Il sindaco, dopo dieci anni, è arrivato alla fine del mandato. Le parole alla città nell'ultimo consiglio comunale.

Luigi De Magistris in lacrime all’ultimo consiglio comunale da sindaco di Napoli: «Scritta una bella pagina istituzionale»

Si è presentato tra gli scranni del consiglio comunale visibilmente emozionato. Per Luigi De Magistris, sindaco di Napoli dal primo giugno 2011 questa è stata l’ultima riunione con l’organo consiliare e doverosi i saluti. Con le elezioni del prossimo tre e quattro ottobre, infatti, il primo cittadino cederà il testimone. In attesa di conoscere chi sarà l’erede, però, De Magistris ha elargito parole d’amore nei confronti della città: «Ho dedicato dieci anni della mia vita a questo luogo e ai suoi abitanti.

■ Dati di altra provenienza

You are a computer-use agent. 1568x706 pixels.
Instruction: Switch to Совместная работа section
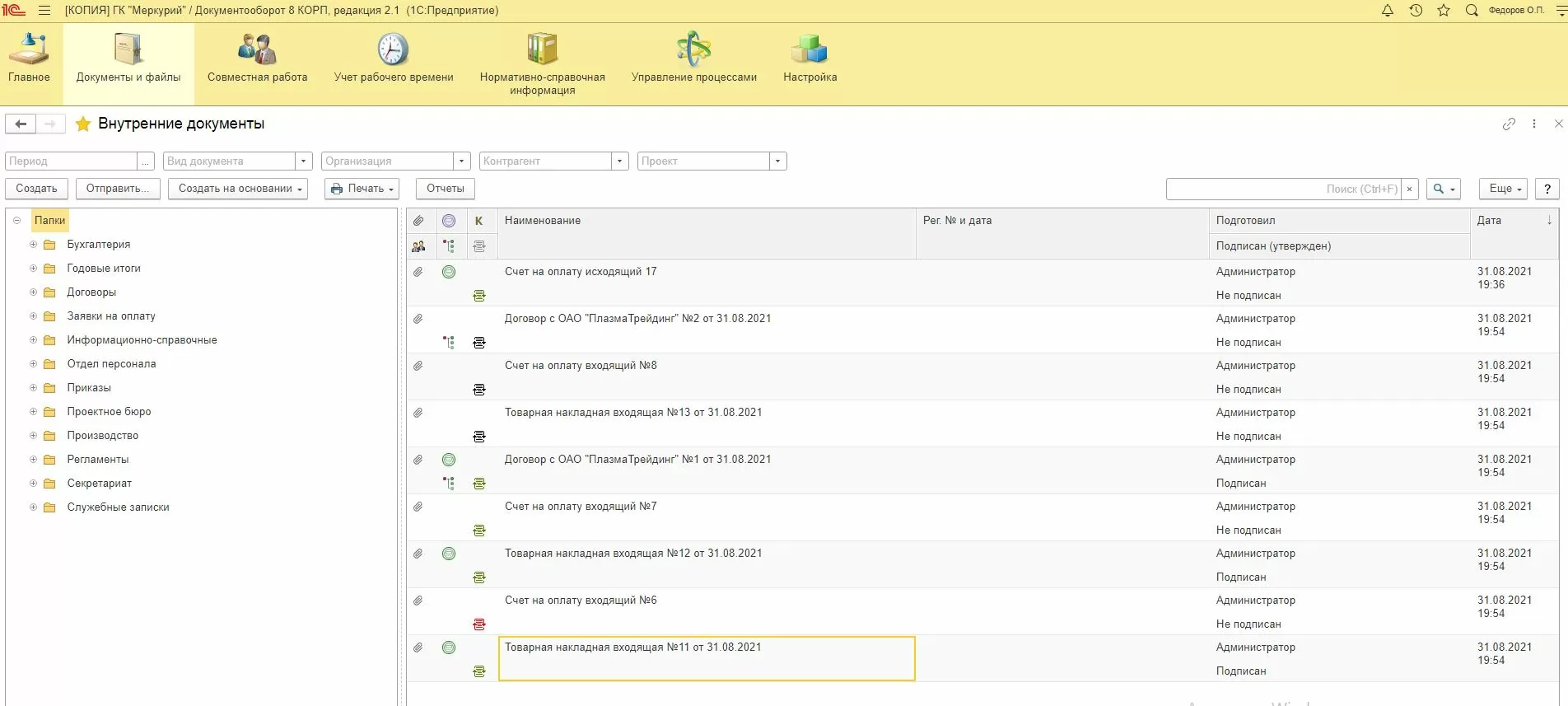(257, 58)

Credo che oggi chiudiamo una bella pagina istituzionale». Complimenti anche al consiglio comunale «perché con l’approvazione del bilancio ha messo in sicurezza un’altra volta la città, dopo che sono rimaste disattese le promesse degli organi centrali».

Luigi De Magistris: «Chi verrà dopo dovrà garantire onestà»

Quindi è stata la volta delle raccomandazioni: «Chi arriverà dopo di me, dovrà sapere che si siede su una poltrona che scotta. Gli auguro solo di operare con onestà, libertà, senza condizionamenti, ma animato esclusivamente da coraggio e passione». Le stesse che il sindaco si riconosce all’interno di un percorso nel quale ha visto la città trasformarsi e ha dovuto affrontare piaghe storiche come la camorra e altre più recenti e inaspettate, quali la pandemia. De Magistris ha poi garantito al successore, chiunque esso sia pieno sostegno: «Sarò sempre a disposizione, non tanto per i consigli, ma per una testimonianza su cosa voglia dire governare questa città».

La carriera di Luigi De Magistris

Classe 1967, Luigi De Magistris in un primo momento ha seguito le orme del padre e del nonno, diventando, come loro, magistrato. Tra il 1998 e il 2002 è stato in servizio presso la procura di Napoli, salvo poi diventare sostituto procuratore presso il tribunale di Catanzaro. Al 2009 risale l’abbandono della toga e l’ingresso in politica, nelle fila dell‘Italia dei Valori, partito dell’altro ex magistrato Antonio di Pietro. Diventato europarlamentare e ha presieduto la commissione per il controllo dei bilanci, incarico che lasciò in seguito all’elezione a sindaco di Napoli del 2011.